Aim ▸ Please reproduce the entries below verbatim, from the line containing "Image resolution: width=761" through the line containing "Action: click(x=77, y=232)", both lines included.

== The data

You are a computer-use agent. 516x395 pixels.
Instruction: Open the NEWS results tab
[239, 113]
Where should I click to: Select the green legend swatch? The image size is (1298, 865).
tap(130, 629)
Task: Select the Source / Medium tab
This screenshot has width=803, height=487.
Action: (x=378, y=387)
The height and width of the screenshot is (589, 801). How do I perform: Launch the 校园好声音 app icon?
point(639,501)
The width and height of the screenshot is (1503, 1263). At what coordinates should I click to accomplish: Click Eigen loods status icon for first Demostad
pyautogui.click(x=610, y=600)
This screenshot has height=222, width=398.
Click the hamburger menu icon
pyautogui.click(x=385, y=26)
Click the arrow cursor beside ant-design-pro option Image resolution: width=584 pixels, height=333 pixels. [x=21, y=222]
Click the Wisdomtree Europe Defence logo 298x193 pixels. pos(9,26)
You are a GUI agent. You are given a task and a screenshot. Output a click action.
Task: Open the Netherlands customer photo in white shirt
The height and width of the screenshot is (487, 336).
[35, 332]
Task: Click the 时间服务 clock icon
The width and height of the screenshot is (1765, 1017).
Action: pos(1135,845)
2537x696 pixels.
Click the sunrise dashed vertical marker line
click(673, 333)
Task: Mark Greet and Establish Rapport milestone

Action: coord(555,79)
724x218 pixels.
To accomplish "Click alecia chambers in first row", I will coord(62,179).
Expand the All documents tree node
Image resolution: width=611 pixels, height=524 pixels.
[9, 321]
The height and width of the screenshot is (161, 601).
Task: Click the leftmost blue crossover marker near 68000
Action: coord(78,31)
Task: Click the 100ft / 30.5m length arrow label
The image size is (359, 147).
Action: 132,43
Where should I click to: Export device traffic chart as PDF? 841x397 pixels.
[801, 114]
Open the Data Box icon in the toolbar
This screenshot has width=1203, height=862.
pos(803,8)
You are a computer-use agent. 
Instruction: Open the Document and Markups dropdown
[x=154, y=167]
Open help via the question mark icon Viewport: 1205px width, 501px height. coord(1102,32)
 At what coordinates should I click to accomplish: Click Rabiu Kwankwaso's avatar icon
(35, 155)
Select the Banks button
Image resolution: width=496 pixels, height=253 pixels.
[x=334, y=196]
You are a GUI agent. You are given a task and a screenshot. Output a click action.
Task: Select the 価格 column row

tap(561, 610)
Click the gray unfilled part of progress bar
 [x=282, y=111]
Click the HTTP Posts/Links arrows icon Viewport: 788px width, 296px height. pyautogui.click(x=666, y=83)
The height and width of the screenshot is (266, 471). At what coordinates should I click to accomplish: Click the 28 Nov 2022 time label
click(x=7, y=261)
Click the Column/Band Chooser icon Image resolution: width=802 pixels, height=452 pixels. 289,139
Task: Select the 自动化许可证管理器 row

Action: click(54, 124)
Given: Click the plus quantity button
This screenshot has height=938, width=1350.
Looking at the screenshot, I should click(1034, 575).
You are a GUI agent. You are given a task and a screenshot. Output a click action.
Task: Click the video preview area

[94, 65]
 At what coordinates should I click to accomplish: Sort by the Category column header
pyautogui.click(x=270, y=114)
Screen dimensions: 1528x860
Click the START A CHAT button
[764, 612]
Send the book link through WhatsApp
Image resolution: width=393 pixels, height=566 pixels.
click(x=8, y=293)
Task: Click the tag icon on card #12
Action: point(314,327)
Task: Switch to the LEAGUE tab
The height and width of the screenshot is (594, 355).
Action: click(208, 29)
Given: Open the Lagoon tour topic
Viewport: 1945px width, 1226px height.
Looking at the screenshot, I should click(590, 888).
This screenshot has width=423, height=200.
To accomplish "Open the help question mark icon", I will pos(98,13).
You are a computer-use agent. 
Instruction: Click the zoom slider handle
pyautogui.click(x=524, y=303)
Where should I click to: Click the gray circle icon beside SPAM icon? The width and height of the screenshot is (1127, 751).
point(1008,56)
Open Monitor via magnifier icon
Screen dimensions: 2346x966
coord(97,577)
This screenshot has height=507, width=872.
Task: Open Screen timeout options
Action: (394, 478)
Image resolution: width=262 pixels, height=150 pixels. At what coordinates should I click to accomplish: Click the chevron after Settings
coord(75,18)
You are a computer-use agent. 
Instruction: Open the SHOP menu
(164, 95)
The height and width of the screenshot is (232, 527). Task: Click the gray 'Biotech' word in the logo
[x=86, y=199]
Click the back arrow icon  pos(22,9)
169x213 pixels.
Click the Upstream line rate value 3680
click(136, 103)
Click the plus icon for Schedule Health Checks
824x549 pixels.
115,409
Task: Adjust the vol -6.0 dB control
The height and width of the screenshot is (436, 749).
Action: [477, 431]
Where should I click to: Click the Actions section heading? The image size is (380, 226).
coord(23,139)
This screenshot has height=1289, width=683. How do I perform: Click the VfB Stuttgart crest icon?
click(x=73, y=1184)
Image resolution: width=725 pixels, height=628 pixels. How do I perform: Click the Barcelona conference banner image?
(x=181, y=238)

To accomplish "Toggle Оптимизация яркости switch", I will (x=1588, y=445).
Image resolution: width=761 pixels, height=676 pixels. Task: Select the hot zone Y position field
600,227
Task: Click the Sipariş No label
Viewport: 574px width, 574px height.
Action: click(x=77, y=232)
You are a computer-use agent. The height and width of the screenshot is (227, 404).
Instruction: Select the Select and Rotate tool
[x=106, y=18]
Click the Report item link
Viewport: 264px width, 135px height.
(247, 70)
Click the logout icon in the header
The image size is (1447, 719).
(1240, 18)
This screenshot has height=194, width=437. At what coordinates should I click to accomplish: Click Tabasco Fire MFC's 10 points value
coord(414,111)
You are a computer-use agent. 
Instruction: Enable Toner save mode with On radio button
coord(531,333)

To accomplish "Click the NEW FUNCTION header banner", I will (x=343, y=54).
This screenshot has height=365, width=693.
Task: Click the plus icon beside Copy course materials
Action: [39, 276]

====

Task result ▸
Image resolution: width=761 pixels, height=676 pixels. Task: Select the hot zone Y position field
600,227
Task: Click the Sipariş No label
Viewport: 574px width, 574px height.
Action: click(x=77, y=232)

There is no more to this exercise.